Graph.gif (30646 bytes)Designer’s Agent Creation and Analysis Toolkit (DACAT)

Introduction

    The problems addressed in this research are the lack of interoperability among agent systems, the lack of common design and evaluation methodologies, and the lack of a common definition for an agent or multi-agent systems.   The goal of this research is to formalize the capabilities that should be expected of agents as well as the inter-dependencies between these capabilities in order to establish a foundation on which all agents can be designed and built.  To encourage the rapid development of interoperable, compatible, and flexible agents, tools based on formalized design and evaluation methodologies will be produced to assist designers construct agent architectures and evaluate possible strategy implementations (i.e. design options for implementing agent capabilities).

Core Competencies

    An agent is characterized according to its functionalities, which can be grouped under six core competencies: sensing, modeling, organizing, planning, acting, and interoperating. In fact, all agents, including reactive agents, must implement each of these core competencies explicitly or implicitly. A reactive agent has an implicit role within an organization to sense raw data, to model the data by associating it to a value, to select a plan (rule), and to act out that selected plan. Interoperation with other agents is implicitly achieved by interacting with the environment.  Unfortunately, core competencies alone do not ensure agency but instead provide a measure of agency. For example, reactive agents are one type of agent, but more sophistication can be design to provide the capabilities 1) to merge multiple sensor inputs; 2) to create declarative, behavioral, and intentional models; 3) to change or adapt roles in an agent organization; 4) to plan efficient schedules with limited distributed resources; 5) to act in cooperation with other entities; and 6) to negotiate and coordinate with other agents. The science for selecting the required core competencies, understanding the inherent dependencies between those core competencies as well as understanding and evaluating techniques for implementation remains a research issue.

DACAT

    With the foundational concept of core competencies established, a toolkit called DACAT is being developed to facilitate the design and evaluation of various agent designs.  The first tool, called TLReader (Task List Reader), is used to help the designer build an agent architecture based on   core competencies from a list of tasks, which were decomposed from the desired functionalities. Each task has several attributes, including input, output, interaction, and the core competency to which the task is related. The list of tasks is translated into XML, which the TLReader deciphers and visualizes as nodes and connections. Nodes represent tasks, resources, and interactions, and the directed connections represent the nodes’ dependencies with other tasks, resources, and interactions.

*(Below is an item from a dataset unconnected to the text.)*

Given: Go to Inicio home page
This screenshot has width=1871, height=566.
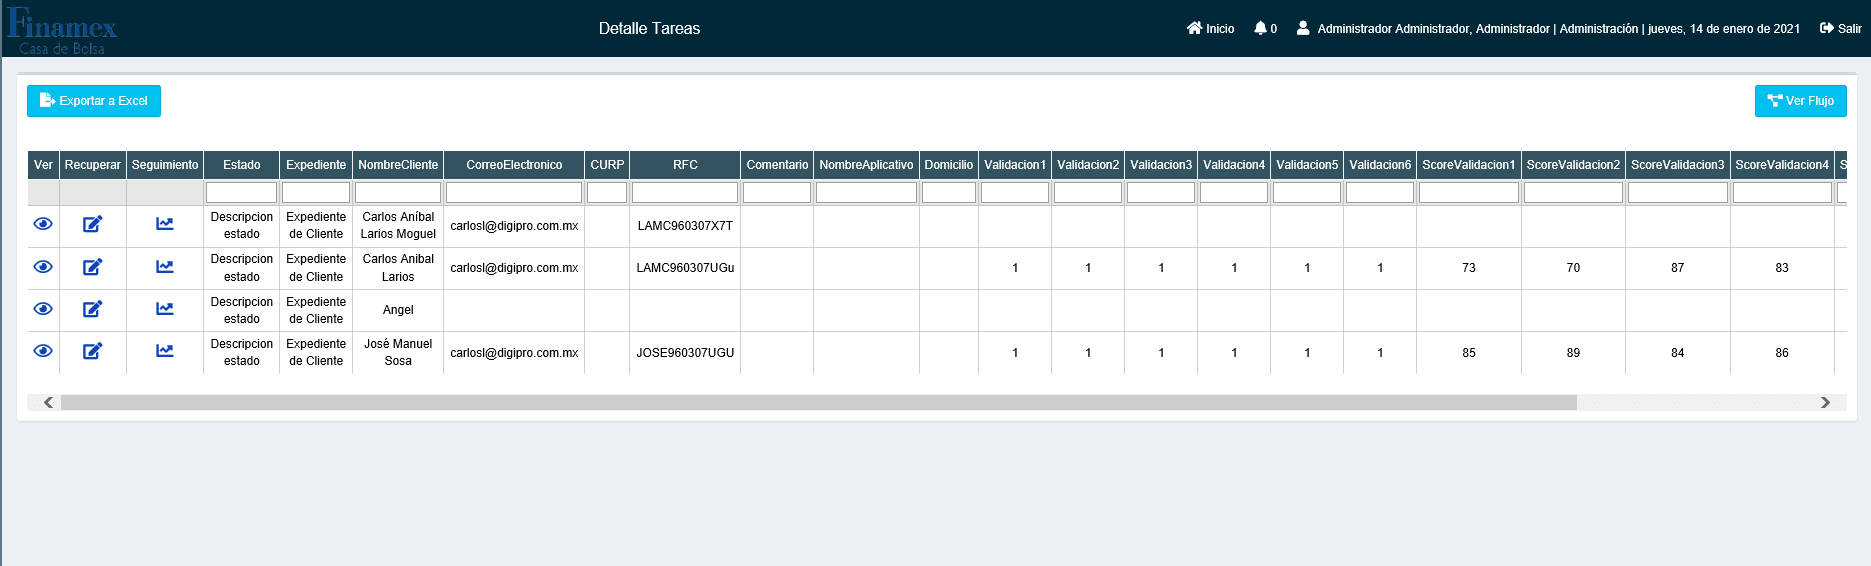Looking at the screenshot, I should [1210, 29].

    The TLReader tool also helps the designer organize the agent architecture on the basis of core competencies. Tasks that are related to the same core competency clump together, while tasks that are not related drift graphically apart. As a result, these clumps of functionality can be grouped together as a core competency module within the agent. By using the core competency modules as the agent architecture, the dependencies among module should be minimized by appropriate designer selections. As a result, plug-and-play of strategies is simplified because all dependencies are more easily identified. Recognizing these dependency among tasks, resources, and interaction gives the designer a better understanding of the inner workings of the agent.

    The core competencies-based organization is an intuitive abstraction of the functionality of an agent. Existing agents can be evaluated using core competencies by defining all the tasks the agent is capable of and using the TLReader to visualize the core competency-based architecture. Thus, evaluation of any agent is facilitated and comparisons among agents with different architectures are possible. At this stage, evaluation consists of an analysis of the dependencies within an agent and of the flexibility of the agent’s architecture.

Conclusion

The benefits of establishing the concept of core competencies include 1) sharing a common characterization of agents and having a measurement of agency, 2) a basis from which to derive methodologies for agent design and evaluation, and 3) the ability to modify a component of an agent with complete knowledge of its affects on other components of the agent. By providing tools for the creation and modification of agents, rapid development and interoperability among agents is facilitated.